Examples of "reduced classes" include the nonnegative integers in $\mathbb{Z}$, the set $\{0,1\}$ in any field, and the monic polynomials together with the zero polynomial in $K[x]$, where $K$ is any field.
Question:
Does a "reduced class" always exist in any integral domain, assuming the axiom of choice?
If the answer is no, then please give a specific example of an integral domain that does not contain a "reduced class".
I think this will work as a counterexample . . .
Let $R=A/I$, where $A=F_3[x,y]$, and $I$ is the ideal of $A$ given by $$I=(x^2+y^2)$$
Then $I$ is a prime ideal of $A$, so $R$ is an integral domain.
Suppose $S\subset R$ is a reduced class.
For $a\in A$, let $\bar{a}$ denote the corresponding element of $R$.

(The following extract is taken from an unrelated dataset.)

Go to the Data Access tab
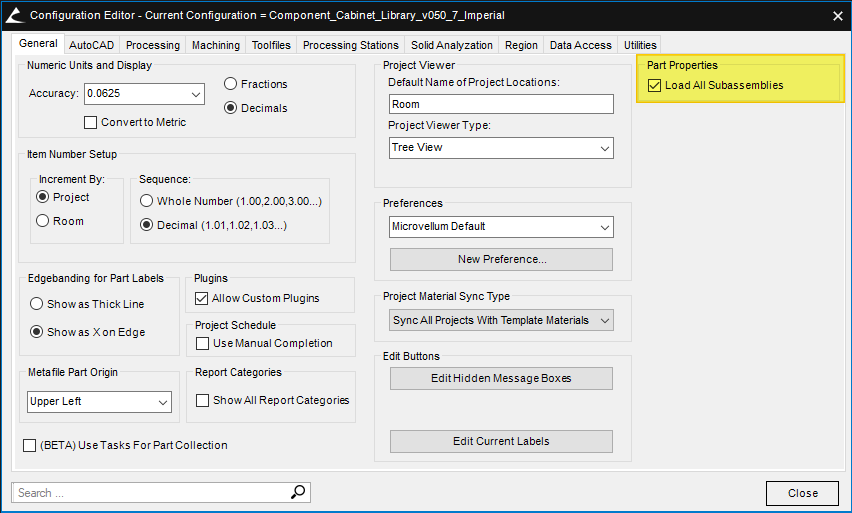 (580, 45)
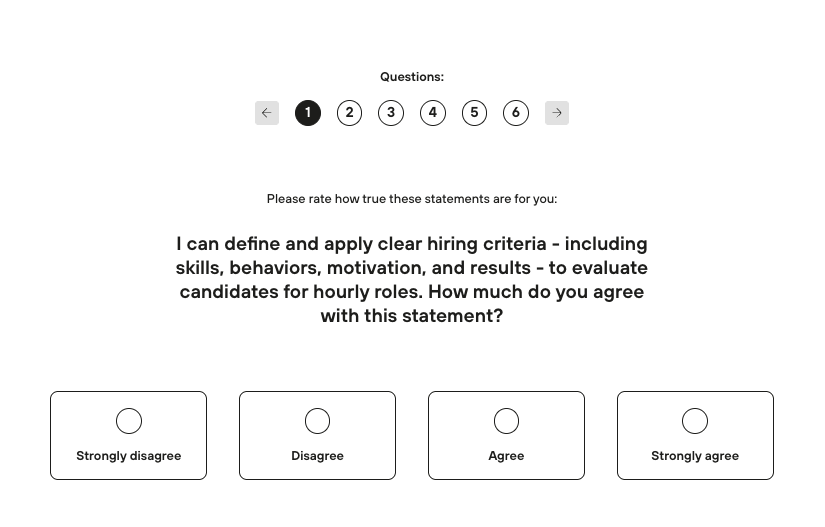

Since the only units of $R$ are $\pm\bar{1}$, it follows for all $a\in A$, either $\bar{a}\in S$ or $-\bar{a}\in S$, hence $\bar{a}^2\in S$.
In particular, we have $\bar{x}^2,\bar{y}^2\in S$.
Then from $$x^2\equiv -y^2\;(\text{mod}\;I)$$ we get $\bar{x}^2=-\bar{y}^2$, hence from $\bar{x}^2\in S$, we get $-\bar{y}^2\in S$.
Since $\bar{y}\ne 0$, it follows that $-\bar{y}^2\ne\bar{y}^2$.
But then since $\bar{y}^2\in S$ and $-\bar{y}^2\in S$, we have a contradiction, since $-\bar{y}^2$ and $\bar{y}^2$ are distinct associates.